_DATA FOR THE TASK_.

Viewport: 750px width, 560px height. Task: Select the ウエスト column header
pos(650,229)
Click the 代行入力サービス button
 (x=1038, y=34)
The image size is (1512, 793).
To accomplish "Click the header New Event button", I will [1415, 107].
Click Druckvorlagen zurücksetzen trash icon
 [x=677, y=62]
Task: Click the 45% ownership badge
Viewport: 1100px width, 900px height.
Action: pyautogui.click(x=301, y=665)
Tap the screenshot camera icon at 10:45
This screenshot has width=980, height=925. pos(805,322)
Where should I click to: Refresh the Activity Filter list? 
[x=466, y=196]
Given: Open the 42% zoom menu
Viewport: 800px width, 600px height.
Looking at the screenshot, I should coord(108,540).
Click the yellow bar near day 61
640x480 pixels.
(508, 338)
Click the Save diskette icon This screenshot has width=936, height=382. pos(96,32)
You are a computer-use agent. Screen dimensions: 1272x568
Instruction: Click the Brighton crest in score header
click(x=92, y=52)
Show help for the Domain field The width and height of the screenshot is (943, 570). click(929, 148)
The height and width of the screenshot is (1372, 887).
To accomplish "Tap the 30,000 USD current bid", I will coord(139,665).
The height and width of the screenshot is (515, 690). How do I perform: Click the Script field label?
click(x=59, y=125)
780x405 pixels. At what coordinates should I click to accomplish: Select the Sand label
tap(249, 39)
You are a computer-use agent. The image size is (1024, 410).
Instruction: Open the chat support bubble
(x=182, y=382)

_WHAT NEEDS TO BE DONE_.
Copy out exactly the lines that begin at the one with "Click the yellow bar near day 61" and end at the close of the material above; nothing else belongs in the answer.

_TASK RESULT_.
Click the yellow bar near day 61
640x480 pixels.
(508, 338)
Click the Save diskette icon This screenshot has width=936, height=382. pos(96,32)
You are a computer-use agent. Screen dimensions: 1272x568
Instruction: Click the Brighton crest in score header
click(x=92, y=52)
Show help for the Domain field The width and height of the screenshot is (943, 570). click(929, 148)
The height and width of the screenshot is (1372, 887).
To accomplish "Tap the 30,000 USD current bid", I will coord(139,665).
The height and width of the screenshot is (515, 690). How do I perform: Click the Script field label?
click(x=59, y=125)
780x405 pixels. At what coordinates should I click to accomplish: Select the Sand label
tap(249, 39)
You are a computer-use agent. The image size is (1024, 410).
Instruction: Open the chat support bubble
(x=182, y=382)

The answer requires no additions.